**TASK ITEM**
Take the line with "Instruction: Download the" and the rest of the lines after it, to the end of the entries, and restate them exactly.

**PROVIDED MATERIAL**

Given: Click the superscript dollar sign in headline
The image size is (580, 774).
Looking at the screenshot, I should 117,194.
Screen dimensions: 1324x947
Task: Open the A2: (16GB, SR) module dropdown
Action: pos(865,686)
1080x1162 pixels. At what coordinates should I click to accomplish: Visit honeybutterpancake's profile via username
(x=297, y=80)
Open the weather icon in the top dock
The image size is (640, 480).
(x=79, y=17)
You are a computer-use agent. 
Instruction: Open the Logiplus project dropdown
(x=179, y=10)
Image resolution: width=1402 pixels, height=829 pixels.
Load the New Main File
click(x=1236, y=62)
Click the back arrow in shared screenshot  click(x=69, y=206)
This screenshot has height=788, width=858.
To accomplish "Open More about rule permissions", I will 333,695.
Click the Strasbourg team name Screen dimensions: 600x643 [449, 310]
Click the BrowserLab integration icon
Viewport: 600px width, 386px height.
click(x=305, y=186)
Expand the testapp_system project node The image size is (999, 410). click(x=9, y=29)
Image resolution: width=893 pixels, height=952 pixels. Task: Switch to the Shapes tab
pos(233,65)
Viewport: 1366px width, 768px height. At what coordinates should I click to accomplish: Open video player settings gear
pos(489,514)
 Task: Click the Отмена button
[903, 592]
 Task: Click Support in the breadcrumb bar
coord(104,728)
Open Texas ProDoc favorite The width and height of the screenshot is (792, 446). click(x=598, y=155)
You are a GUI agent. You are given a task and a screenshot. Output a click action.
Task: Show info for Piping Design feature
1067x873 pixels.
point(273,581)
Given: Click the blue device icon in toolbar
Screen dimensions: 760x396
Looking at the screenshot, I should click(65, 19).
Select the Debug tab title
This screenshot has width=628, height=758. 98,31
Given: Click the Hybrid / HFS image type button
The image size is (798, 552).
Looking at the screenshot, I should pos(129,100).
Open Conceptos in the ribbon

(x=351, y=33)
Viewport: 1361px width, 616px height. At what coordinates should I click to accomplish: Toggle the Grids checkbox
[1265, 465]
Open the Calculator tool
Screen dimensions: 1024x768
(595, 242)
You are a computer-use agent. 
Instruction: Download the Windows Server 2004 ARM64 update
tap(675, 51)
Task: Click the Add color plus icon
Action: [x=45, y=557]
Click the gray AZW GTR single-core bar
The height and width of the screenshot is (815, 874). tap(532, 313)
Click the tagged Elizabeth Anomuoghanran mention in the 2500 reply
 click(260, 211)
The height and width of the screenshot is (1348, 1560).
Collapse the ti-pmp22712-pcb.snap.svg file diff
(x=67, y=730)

**SOLVED EXERCISE**
Instruction: Download the Windows Server 2004 ARM64 update
tap(675, 51)
Task: Click the Add color plus icon
Action: [x=45, y=557]
Click the gray AZW GTR single-core bar
The height and width of the screenshot is (815, 874). tap(532, 313)
Click the tagged Elizabeth Anomuoghanran mention in the 2500 reply
 click(260, 211)
The height and width of the screenshot is (1348, 1560).
Collapse the ti-pmp22712-pcb.snap.svg file diff
(x=67, y=730)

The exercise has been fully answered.